そのおどけたような、でも一本筋の通った姿がそこにあるだけで、ダイは安心した。
ポップに助言を求めたことは、よく考えれば、余りなかったような気もする。
ダイはいつでも即断即決で、迷うこともほとんどなかった。
あったとしても、そういうときはレオナがいて、レオナが話を聞いてくれていた。
ポップとはいつも遊んでいたような気がする……旅の計画を立てたり、実際に出ていってしまったり、ポップの部屋でうだうだしているだけでも、ダイはとても楽しかった覚えがある。

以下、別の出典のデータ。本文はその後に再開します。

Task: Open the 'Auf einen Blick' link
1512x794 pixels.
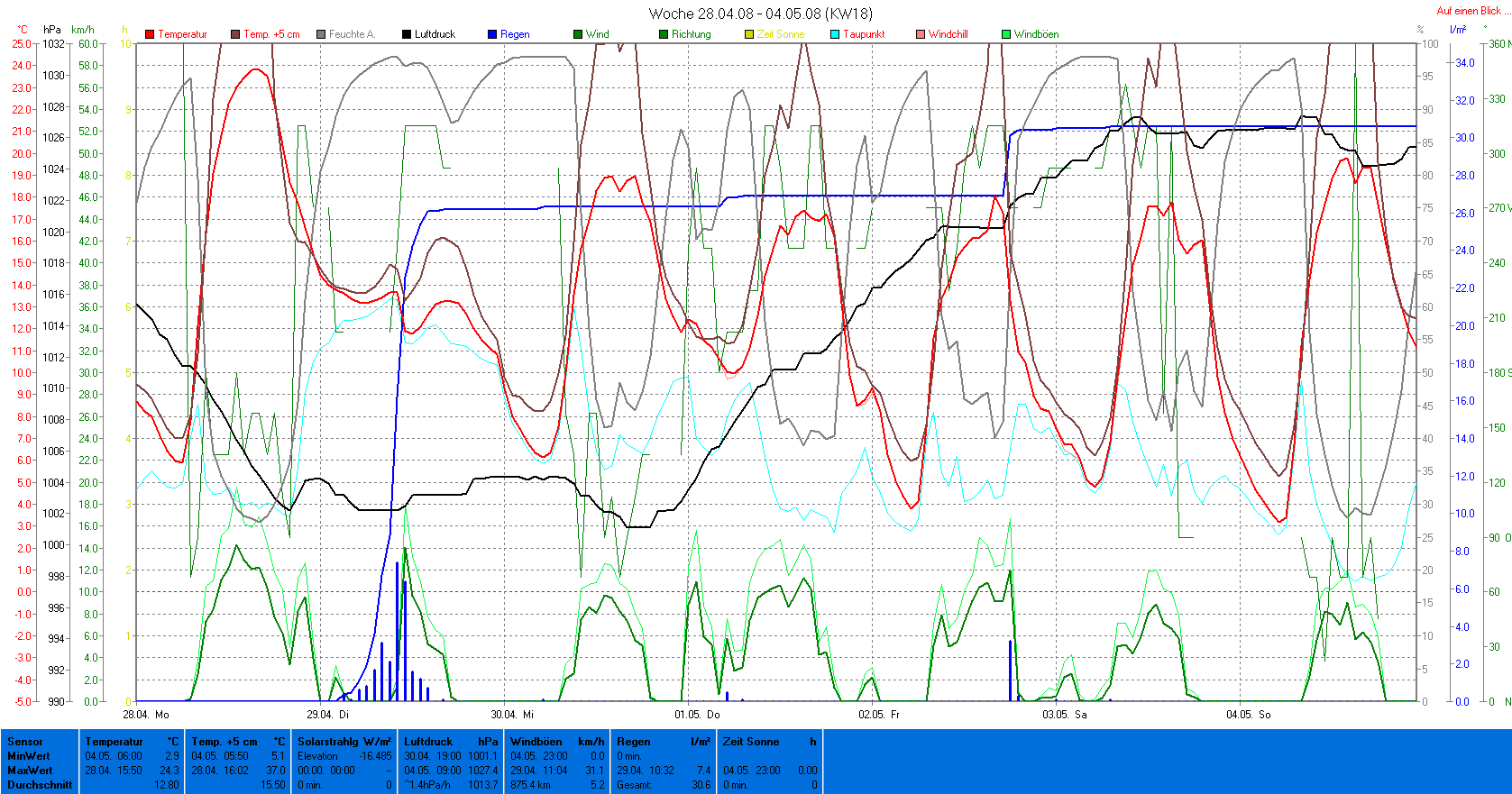Action: pyautogui.click(x=1468, y=11)
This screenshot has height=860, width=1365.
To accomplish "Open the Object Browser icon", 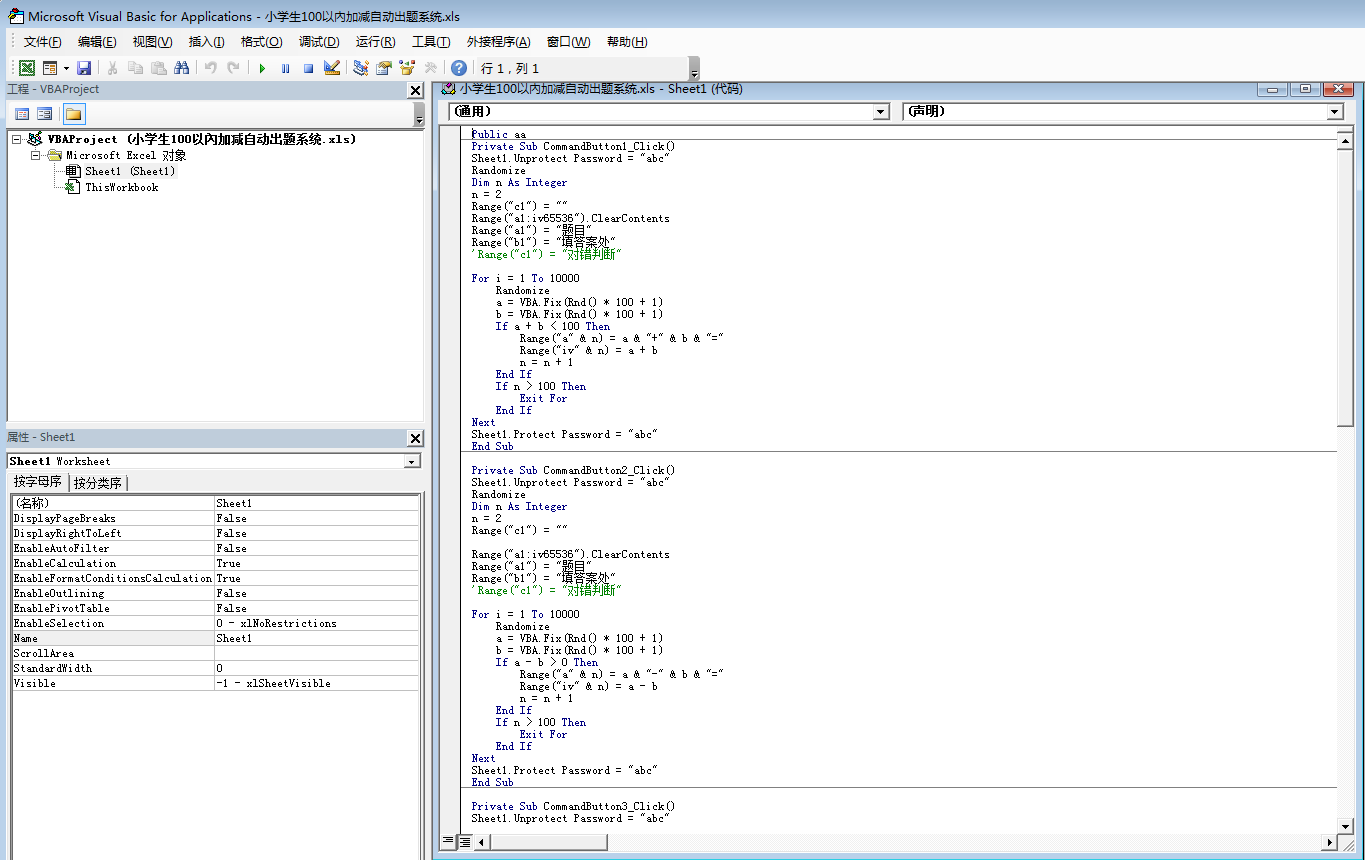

(オレって、あまりポップとまともな話してなかったんだな……)
今更ながらにそう思う。
だから今、ポップを見失ってしまったことは、ポップのダイへの罰なのかもしれない。
ダイはそうも思った。
もちろん、あの後、ダイはもう一度塔へ行って、ハーベイにあの町の名前を教えてもらおうとした。
ダイは送ってもらっただけですべてが終わったような気がして、まぬけなことに、それを聞くことすらしていなかった。
しかしそれは出来なかった。
ハーベイは、メイヤードとの小競り合いの最中、突然意識を失って、今も眠ったままだという。
ルーラを使おうとしても、どうも記憶があやふやで、全然関係ない場所に行ってしまったりした。
それも仕方ないだろう。
ダイは、あの場所にはほんの数分いただけで、しかもポップのことで頭が一杯だったのだ。
(ポップ……)
遠くに魔道士の塔を眺める位置に立って、ダイは考えた。
もしかして意味など無いのかもしれない。
ポップがベンガーナに行くことも、塔を捨てるとかダイを置いていくとかそんなんじゃなくて、ただの気まぐれなのかもしれない。
ハーベイが眠ったままなのも、ベンガーナ王からの親書も、意味もない旅立ちに意味をつけるために、無理にポップが自分を追い詰めたような気がしてきていた。
(ポップ……ポップ、今、どこにいる?)
風に吹かれて髪をなぶらせ、目を閉じて、ダイはベンガーナのどこかにいるだろうポップに、想いをはせた。